Returns the action space of the environment.

classmethod class_name()

Returns the class name of the wrapper.

close()

Closes the environment.

property metadata: dict

Returns the environment metadata.

property np_random: RandomNumberGenerator

Returns the environment np_random.

property observation_space: Space

Returns the observation space of the environment.

render(*args: Tuple[Any], **kwargs: Dict[str, Any]) RenderFrame | List[RenderFrame] | None
property render_mode: str | None

Returns the environment render_mode.

reset(**kwargs)[source]
Overview:

Resets the state of the environment and reset properties.

Parameters:

kwargs (-) – Reset with this key argumets

Returns:

New observation after reset

Return type:

  • observation (Any)

property reward_range: Tuple[SupportsFloat, SupportsFloat]

Return the reward range of the environment.

seed(seed=None)

Seeds the environment.

property spec

Returns the environment specification.

step(action)[source]
Overview:

Step the environment with the given action. Repeat action, sum reward, and update data_count, and also update the self.rms property once after integrating with the input action.

Parameters:

action (-) – the given action to step with.

Returns:

normalized observation after the input action and updated self.rms - reward (Any) : amount of reward returned after previous action - done (Bool) : whether the episode has ended, in which case further step() calls will return undefined results - info (Dict) : contains auxiliary diagnostic information (helpful for debugging, and sometimes learning)

Return type:

  • self.observation(observation)

property unwrapped: Env

Returns the base environment of the wrapper.

class lzero.envs.wrappers.action_discretization_env_wrapper.ActionDiscretizationEnvWrapper(env: Env, cfg: EasyDict)[source]

Bases: Wrapper

Overview:

The modified environment with manually discretized action space. For each dimension, equally dividing the original continuous action into each_dim_disc_size bins and using their Cartesian product to obtain handcrafted discrete actions.

Interface:

__init__, reset, step

Properties:
  • env (gym.Env): the environment to wrap.

__init__(env: Env, cfg: EasyDict) None[source]
Overview:

Initialize self. See help(type(self)) for accurate signature; setup the properties according to running mean and std.

Parameters:

env (-) – the environment to wrap.

_is_protocol = False
property _np_random
property action_space: Space[ActType]

Returns the action space of the environment.

classmethod class_name()

Returns the class name of the wrapper.

close()

Closes the environment.

property metadata: dict

Returns the environment metadata.

property np_random: RandomNumberGenerator

Returns the environment np_random.

property observation_space: Space

Returns the observation space of the environment.

render(*args: Tuple[Any], **kwargs: Dict[str, Any]) RenderFrame | List[RenderFrame] | None
property render_mode: str | None

Returns the environment render_mode.

reset(**kwargs)[source]
Overview:

Resets the state of the environment and reset properties.

Parameters:

kwargs (-) – Reset with this key argumets

Returns:

New observation after reset

Return type:

  • observation (Any)

property reward_range: Tuple[SupportsFloat, SupportsFloat]

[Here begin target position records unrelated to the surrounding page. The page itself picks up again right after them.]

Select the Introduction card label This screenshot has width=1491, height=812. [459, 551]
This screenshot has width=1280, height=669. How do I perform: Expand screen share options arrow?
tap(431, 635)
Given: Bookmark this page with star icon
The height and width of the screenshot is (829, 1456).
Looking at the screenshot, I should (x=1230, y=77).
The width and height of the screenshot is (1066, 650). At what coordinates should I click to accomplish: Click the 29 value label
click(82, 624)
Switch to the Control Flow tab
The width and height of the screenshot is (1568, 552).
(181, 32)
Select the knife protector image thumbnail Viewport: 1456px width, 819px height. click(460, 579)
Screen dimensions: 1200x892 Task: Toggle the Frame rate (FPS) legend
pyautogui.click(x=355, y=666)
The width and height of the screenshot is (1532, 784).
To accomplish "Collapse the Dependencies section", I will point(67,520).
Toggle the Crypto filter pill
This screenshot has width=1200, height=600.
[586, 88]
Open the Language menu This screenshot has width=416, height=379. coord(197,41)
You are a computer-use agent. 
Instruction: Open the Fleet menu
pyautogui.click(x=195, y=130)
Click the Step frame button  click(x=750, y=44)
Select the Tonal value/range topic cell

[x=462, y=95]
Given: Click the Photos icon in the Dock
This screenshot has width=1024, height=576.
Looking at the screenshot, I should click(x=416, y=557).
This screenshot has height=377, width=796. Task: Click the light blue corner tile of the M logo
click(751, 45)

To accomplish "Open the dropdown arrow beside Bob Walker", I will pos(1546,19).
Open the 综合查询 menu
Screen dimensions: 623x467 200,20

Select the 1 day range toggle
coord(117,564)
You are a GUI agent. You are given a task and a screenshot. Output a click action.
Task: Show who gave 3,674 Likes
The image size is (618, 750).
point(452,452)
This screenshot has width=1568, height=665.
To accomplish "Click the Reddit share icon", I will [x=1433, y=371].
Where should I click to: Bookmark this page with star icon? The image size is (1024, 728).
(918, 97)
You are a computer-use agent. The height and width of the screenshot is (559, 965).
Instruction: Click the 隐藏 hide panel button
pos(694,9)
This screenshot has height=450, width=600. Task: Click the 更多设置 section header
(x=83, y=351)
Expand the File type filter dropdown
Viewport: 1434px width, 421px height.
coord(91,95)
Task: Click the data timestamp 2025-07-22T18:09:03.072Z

Return the reward range of the environment.

seed(seed=None)

Seeds the environment.

property spec

Returns the environment specification.

step(action)[source]
Overview:

Step the environment with the given action. Repeat action, sum reward, and update data_count, and also update the self.rms property once after integrating with the input action.

Parameters:

action (-) – the given action to step with.

Returns:

normalized observation after the input action and updated self.rms - reward (Any) : amount of reward returned after previous action - done (Bool) : whether the episode has ended, in which case further step() calls will return undefined results - info (Dict) : contains auxiliary diagnostic information (helpful for debugging, and sometimes learning)

Return type:

  • self.observation(observation)

property unwrapped: Env

Returns the base environment of the wrapper.